These were the conditions that underlined the city’s first race riots, 1943’s Zoot Suit riots, in which white sailors, marines and soldiers brutalized Chicanos and then Blacks from Venice Beach to East Los Angeles to Watts. And these conditions had only worsened by the time a late summer heatwave hit Watts in 1965.
Remember Watts
On the night of August 11, a routine drunk driving arrest on Avalon Boulevard and 116th Street escalated into a night of rioting. White police had stopped a pair of young Black brothers, Marquette and Ronald Frye, returning from a party only a few blocks from their home for driving erratically. As a crowd formed in the summer dusk and their mother, Rena Frye, came out to scold the boys, dozens of police units rumbled onto Avalon. In an instant, the scene began to deteriorate.
Marquette, perhaps embarrassed by the appearance of his mother, began resisting the officer’s attempts to handcuff him. Soon the cops were beating him with a baton. Seeing this, Frye’s brother and mother tussled with other cops and were arrested as well. Another woman, a hairdresser from down the street who had come to see what was going on, was beaten and arrested after spitting on a cop’s shirt. Chanting “Burn, baby, burn!” the crowd erupted.

INFORMATION PROVIDED:
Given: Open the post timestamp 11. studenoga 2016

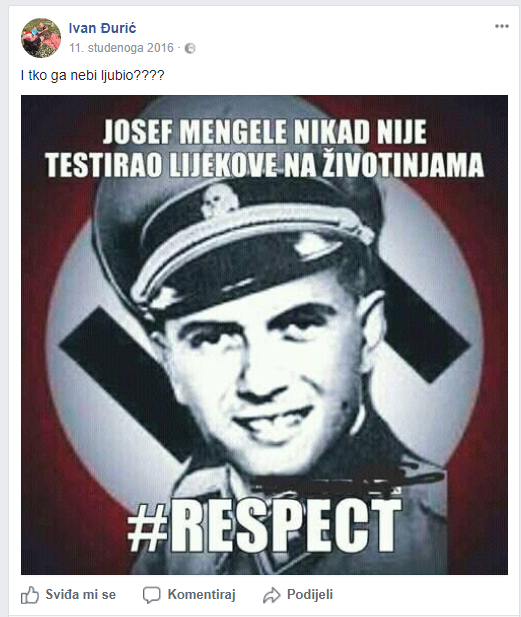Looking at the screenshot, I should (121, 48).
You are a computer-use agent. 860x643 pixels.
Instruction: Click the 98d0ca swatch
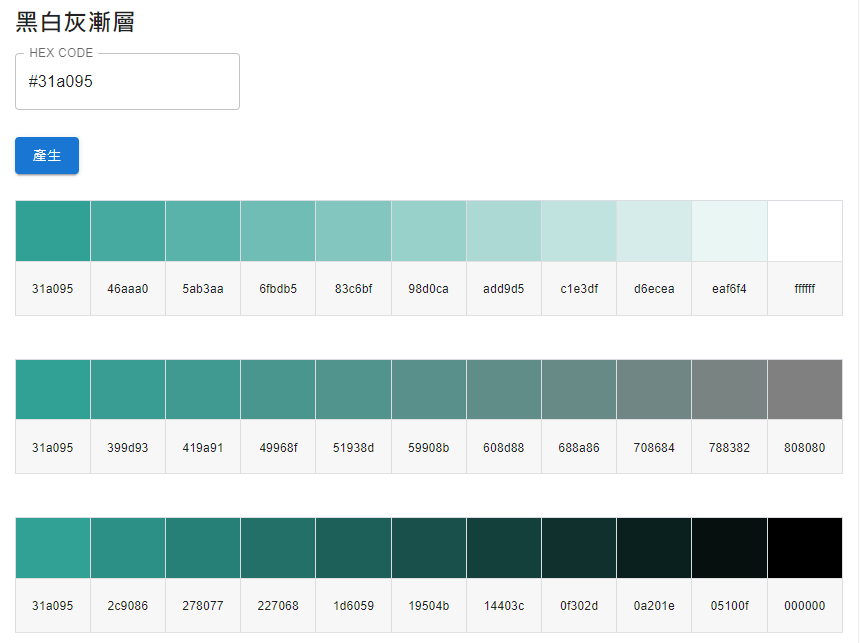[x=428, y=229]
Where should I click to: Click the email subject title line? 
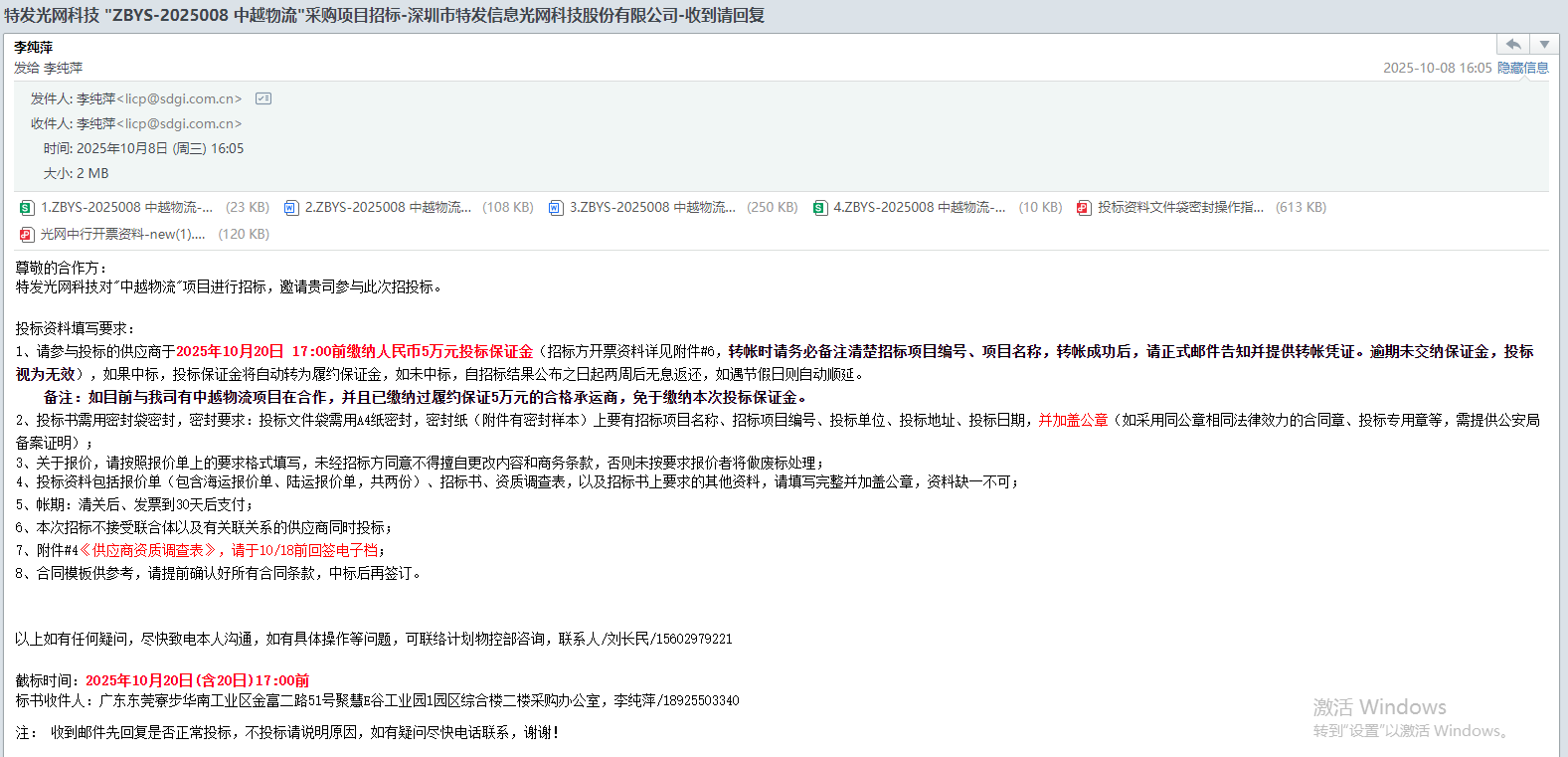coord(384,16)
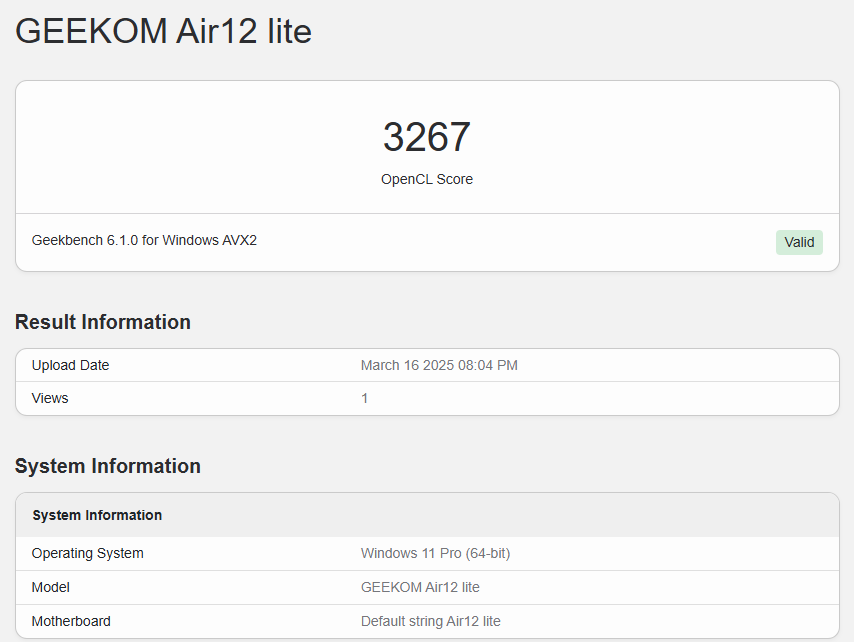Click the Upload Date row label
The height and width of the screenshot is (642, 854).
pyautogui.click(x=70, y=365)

...

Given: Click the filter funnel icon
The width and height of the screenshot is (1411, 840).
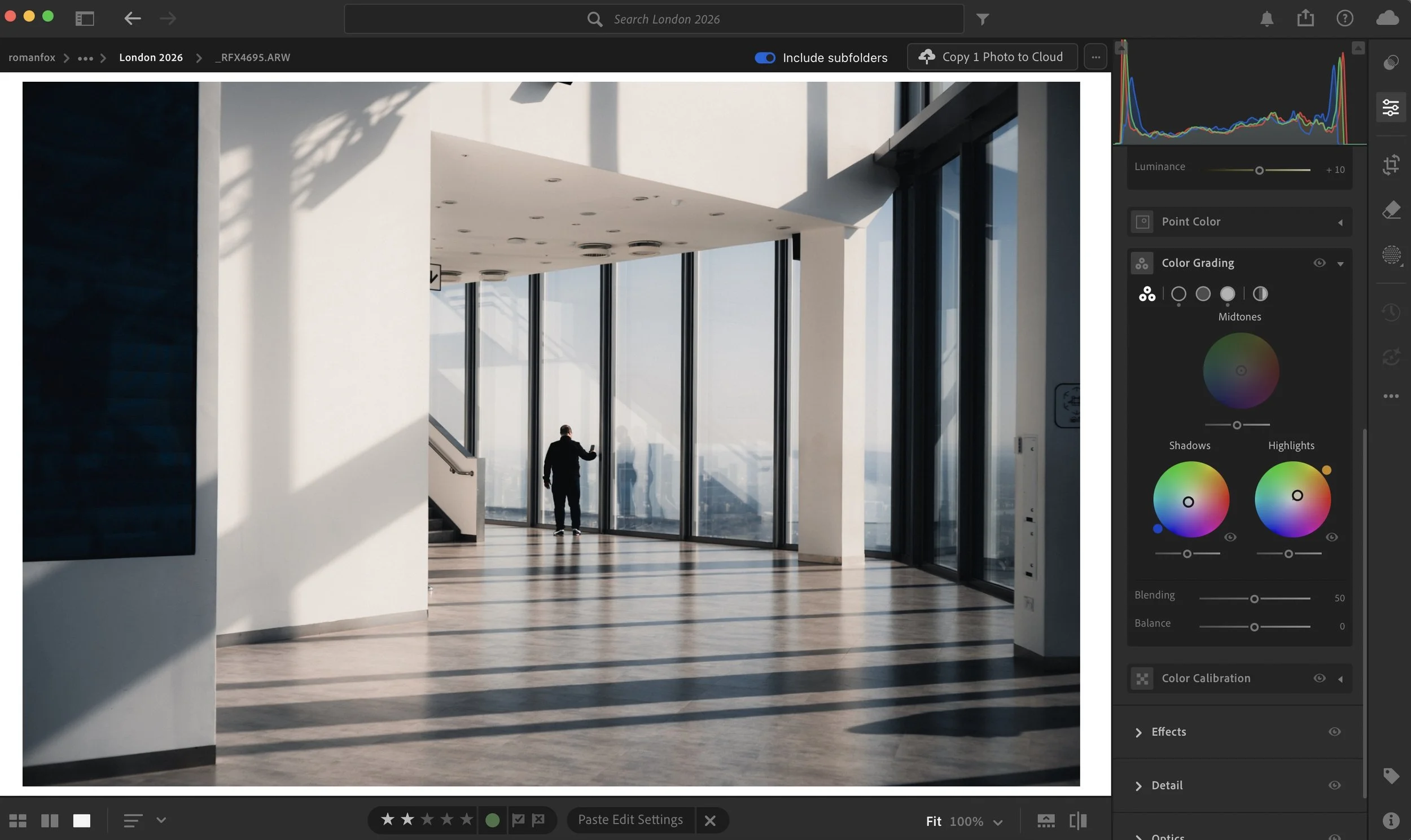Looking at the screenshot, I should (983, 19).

REQUIREMENT:
Type out the full passage above about the 1965 Watts riots, word for word.

OUTPUT OF THE EXERCISE:
These were the conditions that underlined the city’s first race riots, 1943’s Zoot Suit riots, in which white sailors, marines and soldiers brutalized Chicanos and then Blacks from Venice Beach to East Los Angeles to Watts. And these conditions had only worsened by the time a late summer heatwave hit Watts in 1965.
Remember Watts
On the night of August 11, a routine drunk driving arrest on Avalon Boulevard and 116th Street escalated into a night of rioting. White police had stopped a pair of young Black brothers, Marquette and Ronald Frye, returning from a party only a few blocks from their home for driving erratically. As a crowd formed in the summer dusk and their mother, Rena Frye, came out to scold the boys, dozens of police units rumbled onto Avalon. In an instant, the scene began to deteriorate.
Marquette, perhaps embarrassed by the appearance of his mother, began resisting the officer’s attempts to handcuff him. Soon the cops were beating him with a baton. Seeing this, Frye’s brother and mother tussled with other cops and were arrested as well. Another woman, a hairdresser from down the street who had come to see what was going on, was beaten and arrested after spitting on a cop’s shirt. Chanting “Burn, baby, burn!” the crowd erupted.